Graph Algorithms

Johnson's Algorithm

Q: Why does Johnson's preserve shortest paths after reweighting?

Define w'(u,v) = w(u,v) + h(u) − h(v). For any path P from s to t with edges (v₀,v₁), (v₁,v₂), …, (vₖ₋₁,vₖ), the reweighted total is Σ w'(vᵢ,vᵢ₊₁) = Σ (w(vᵢ,vᵢ₊₁) + h(vᵢ) − h(vᵢ₊₁)) = (Σ w) + h(s) − h(t). The h-difference depends only on endpoints, not the path. So all s→t paths shift by the same constant — the relative ordering is preserved.

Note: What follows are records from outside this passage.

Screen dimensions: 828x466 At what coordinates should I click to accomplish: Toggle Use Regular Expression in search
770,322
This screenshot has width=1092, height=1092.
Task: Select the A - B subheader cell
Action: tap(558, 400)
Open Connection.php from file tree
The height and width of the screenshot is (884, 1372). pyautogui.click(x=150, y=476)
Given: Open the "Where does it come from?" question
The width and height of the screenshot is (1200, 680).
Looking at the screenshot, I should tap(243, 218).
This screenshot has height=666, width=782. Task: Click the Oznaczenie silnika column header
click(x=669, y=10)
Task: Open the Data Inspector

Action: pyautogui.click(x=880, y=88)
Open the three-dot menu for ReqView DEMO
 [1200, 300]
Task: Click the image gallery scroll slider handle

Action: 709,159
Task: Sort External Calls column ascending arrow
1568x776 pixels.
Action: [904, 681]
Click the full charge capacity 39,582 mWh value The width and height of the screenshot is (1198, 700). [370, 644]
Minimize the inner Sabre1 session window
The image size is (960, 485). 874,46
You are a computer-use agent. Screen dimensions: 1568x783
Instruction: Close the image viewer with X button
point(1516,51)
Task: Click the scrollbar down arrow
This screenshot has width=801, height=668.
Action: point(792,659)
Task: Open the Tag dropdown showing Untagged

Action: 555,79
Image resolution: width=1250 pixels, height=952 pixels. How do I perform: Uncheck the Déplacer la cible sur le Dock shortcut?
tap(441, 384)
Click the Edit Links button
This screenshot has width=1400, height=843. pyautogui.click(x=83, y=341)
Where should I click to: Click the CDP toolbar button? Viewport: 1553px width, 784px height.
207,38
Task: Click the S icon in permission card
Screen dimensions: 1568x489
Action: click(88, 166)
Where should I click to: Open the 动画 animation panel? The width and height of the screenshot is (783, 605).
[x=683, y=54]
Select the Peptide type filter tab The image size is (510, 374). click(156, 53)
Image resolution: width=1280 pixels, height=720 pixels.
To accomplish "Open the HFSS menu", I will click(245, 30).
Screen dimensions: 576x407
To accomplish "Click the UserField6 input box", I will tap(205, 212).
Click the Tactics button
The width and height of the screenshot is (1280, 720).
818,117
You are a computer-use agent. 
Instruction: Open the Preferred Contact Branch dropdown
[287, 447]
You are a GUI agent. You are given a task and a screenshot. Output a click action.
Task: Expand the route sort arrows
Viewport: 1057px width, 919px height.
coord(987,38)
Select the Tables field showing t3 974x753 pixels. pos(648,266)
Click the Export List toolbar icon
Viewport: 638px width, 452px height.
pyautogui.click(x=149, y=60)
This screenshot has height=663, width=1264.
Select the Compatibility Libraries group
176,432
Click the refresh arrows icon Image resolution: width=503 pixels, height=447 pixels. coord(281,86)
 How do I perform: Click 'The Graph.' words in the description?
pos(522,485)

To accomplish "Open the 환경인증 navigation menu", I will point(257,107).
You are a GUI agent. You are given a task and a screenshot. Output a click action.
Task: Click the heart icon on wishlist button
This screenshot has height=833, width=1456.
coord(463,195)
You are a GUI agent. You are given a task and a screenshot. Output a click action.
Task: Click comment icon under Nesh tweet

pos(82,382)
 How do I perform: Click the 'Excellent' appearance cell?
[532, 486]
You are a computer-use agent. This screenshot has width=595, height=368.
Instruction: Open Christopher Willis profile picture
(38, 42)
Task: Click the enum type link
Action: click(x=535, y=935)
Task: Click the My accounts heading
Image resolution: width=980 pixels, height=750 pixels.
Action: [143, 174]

Shortest path under w is shortest under w'. To recover original distances after Dijkstra: d(u,v) = d'(u,v) − h(u) + h(v).

Q: When is it faster than Floyd-Warshall?

Johnson's runs in O(VE + V² log V) using binary heap (or O(VE + V² log V) with Fibonacci). Floyd-Warshall is O(V³). The crossover: Johnson's wins when E = o(V² / log V) — meaning sparse to medium-density graphs. Concrete: V = 10000, E = 50000 (sparse). Johnson's: 10⁴ · 5·10⁴ + 10⁸ · 14 ≈ 2 · 10⁹. Floyd-Warshall: 10¹². Johnson's is roughly 500× faster. For dense graphs (E ≈ V²), Floyd-Warshall's tighter inner loop and cache-friendly memory access often win in practice despite the asymptotic tie.

Q: Why need Bellman-Ford in the first phase?

Dijkstra requires non-negative edge weights. If your input graph has negative edges (but no negative cycles), Dijkstra cannot run directly. Bellman-Ford handles negative edges in O(VE) and produces shortest distances h(v) from a virtual source s* that has zero-weight edges to every vertex. Those h values satisfy h(v) ≤ h(u) + w(u,v) for every edge (u,v) — equivalently w(u,v) + h(u) − h(v) ≥ 0. So the reweighted graph has all non-negative edges, and Dijkstra applies. Bellman-Ford's overhead is paid once; Dijkstra runs V times on the reweighted graph for the all-pairs result.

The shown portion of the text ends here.